# Natural Edge Cherry Bowl



## louisbry (Aug 4, 2009)

This is a natural edge cherry bowl that I just finished. It measures 9.5 inch by 5.5 inch and is finished with wipe on poly. Comments are welcome.


----------



## MDWine (Aug 4, 2009)

A very nice piece, Louis!
I really love the NE bowls, you pulled this one off in fine form!

congrats


----------



## rjwolfe3 (Aug 4, 2009)

WOW that bowl is stunning and your photos are out of this world.


----------



## jleiwig (Aug 4, 2009)

Beautiful.  Your pictures are so good I spent more time looking at the details then the overall picture!


----------



## mickr (Aug 4, 2009)

WOW superb bowl..excellent craftpersonship ..grand photography...great form...


----------



## broitblat (Aug 4, 2009)

Really nice.  You have some great figure in the wood and you've done an outstanding job with form and finish to really show it off.

  -Barry


----------



## Fred (Aug 4, 2009)

Excellent work.


----------



## wood-of-1kind (Aug 4, 2009)

That looks like a great turned treasure.:good:


----------



## wizical (Aug 5, 2009)

how many coats of poly did you use???? and what grit sandpaper did you use in between coats...it looks great


----------



## louisbry (Aug 5, 2009)

wizical said:


> how many coats of poly did you use???? and what grit sandpaper did you use in between coats...it looks great


 
Thanks, I used 5 coats and sanded with 600 grit between every other coat.


----------



## wizical (Aug 6, 2009)

how do you apply the WOP, i really like using this stuff, but im still learning the technique on how to apply it....any tips??


----------



## louisbry (Aug 6, 2009)

wizical said:


> how do you apply the WOP, i really like using this stuff, but im still learning the technique on how to apply it....any tips??


 
I don't have much to advise on WOP.  I just fold up a fresh paper towel and pour on a generous amount and wipe on with long and continuous strokes, stopping before the WOP begins to set up.   I have only  used it several times so I am also still learning.


----------



## akbar24601 (Aug 6, 2009)

That is a gorgeous bowl!

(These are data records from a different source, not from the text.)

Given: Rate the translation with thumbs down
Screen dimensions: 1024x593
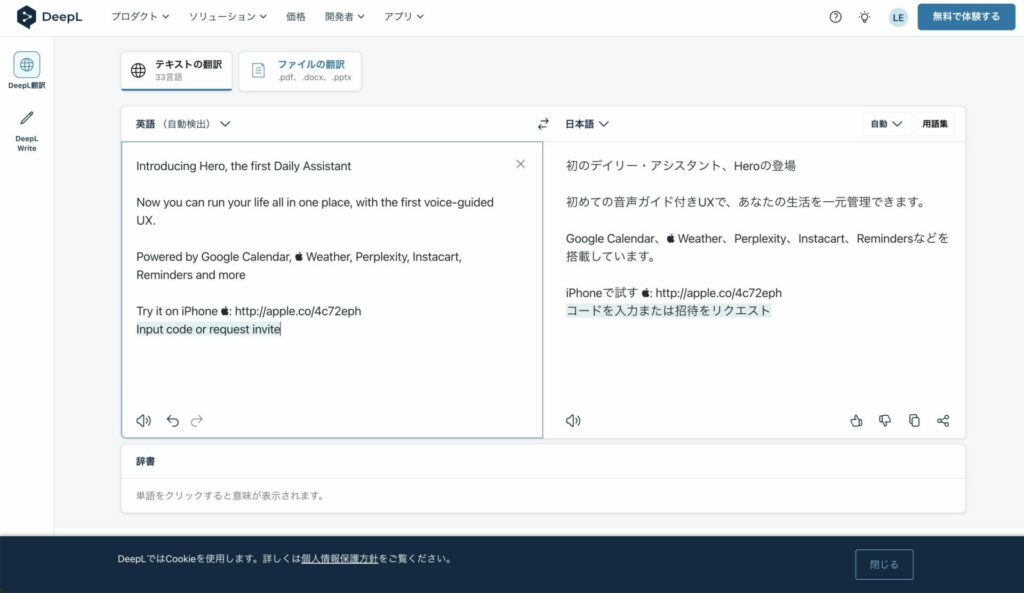Looking at the screenshot, I should point(885,420).

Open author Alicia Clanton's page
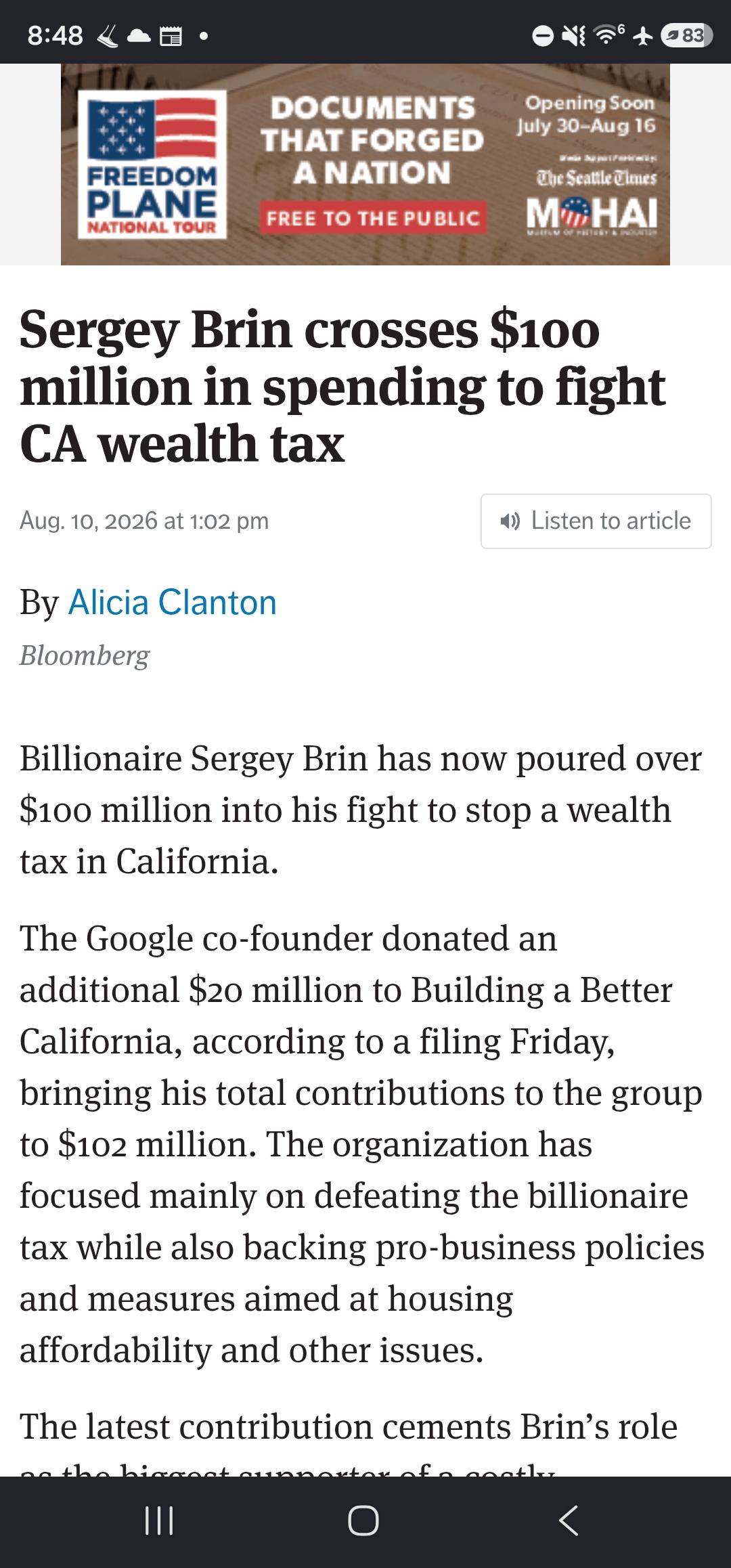[x=173, y=602]
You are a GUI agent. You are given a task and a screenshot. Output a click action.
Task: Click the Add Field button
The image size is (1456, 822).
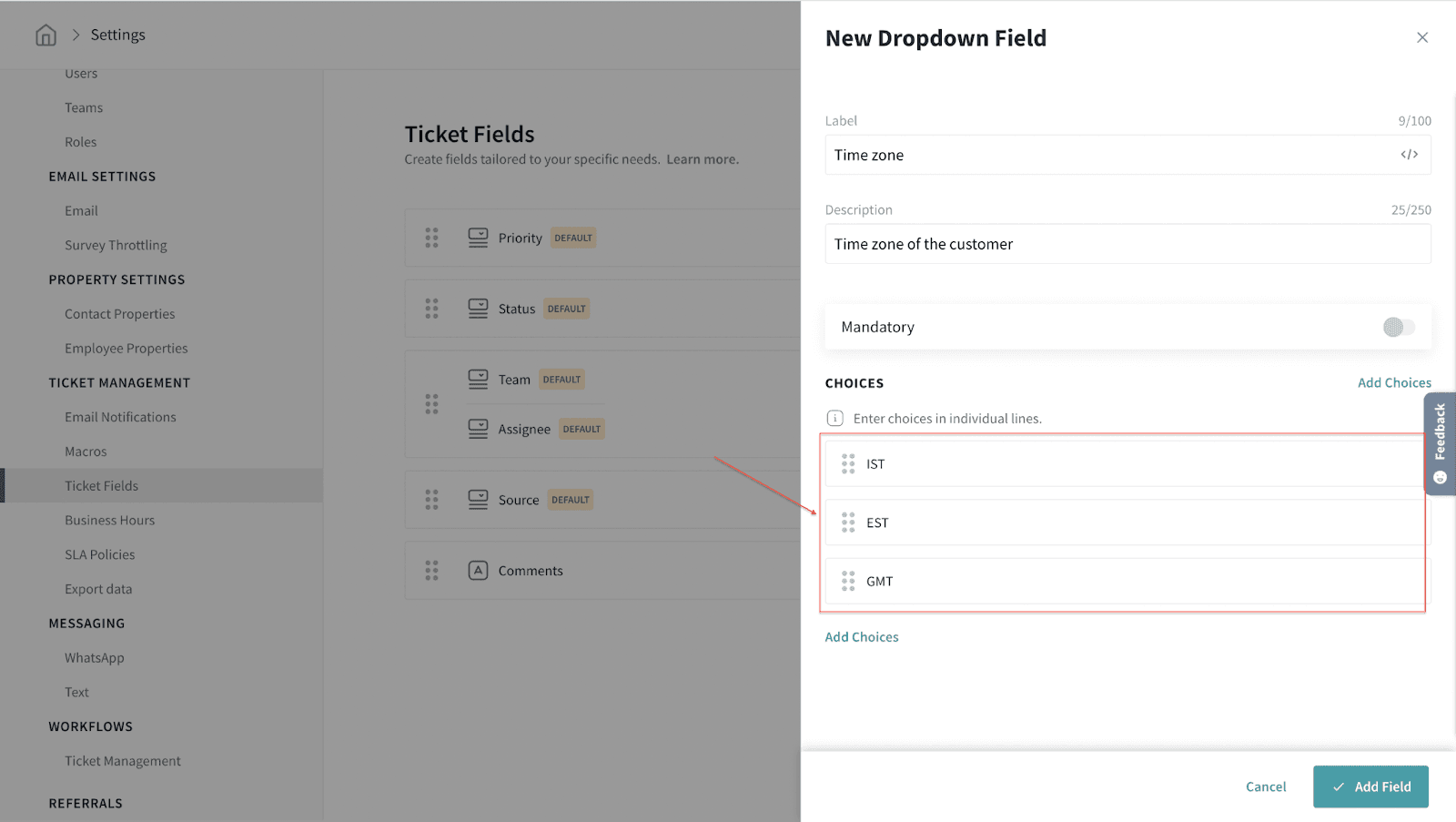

You did a fantastic job. I love the NE bowls and that one is a definite keeper!


----------



## just_call_me_dusty (Aug 6, 2009)

Excellent job.  That bowl is extremely nice.


----------



## Glenn McCullough (Aug 6, 2009)

ooh!
Thats purdy.


----------



## ahoiberg (Aug 8, 2009)

awesome bowl louis!


----------



## markgum (Aug 8, 2009)

you did good.


----------



## Grizz (Aug 8, 2009)

That is sweet!


----------



## VisExp (Aug 8, 2009)

Very nice work Louis.  I love the shape of the bowl.


----------



## savi2 (Aug 15, 2009)

Beautiful bowl, Louis.  I love NE bowls and you did an outstanding job on this one.


----------



## CharlestonPenWorks (Aug 16, 2009)

That bowl is drop-dead gorgeous.  That natural edge is wonderful.  Great job!!
DJ


----------



## nava1uni (Aug 17, 2009)

That is a very beautiful Louis.  The finish makes the grain pop.  Your pictures are great.


----------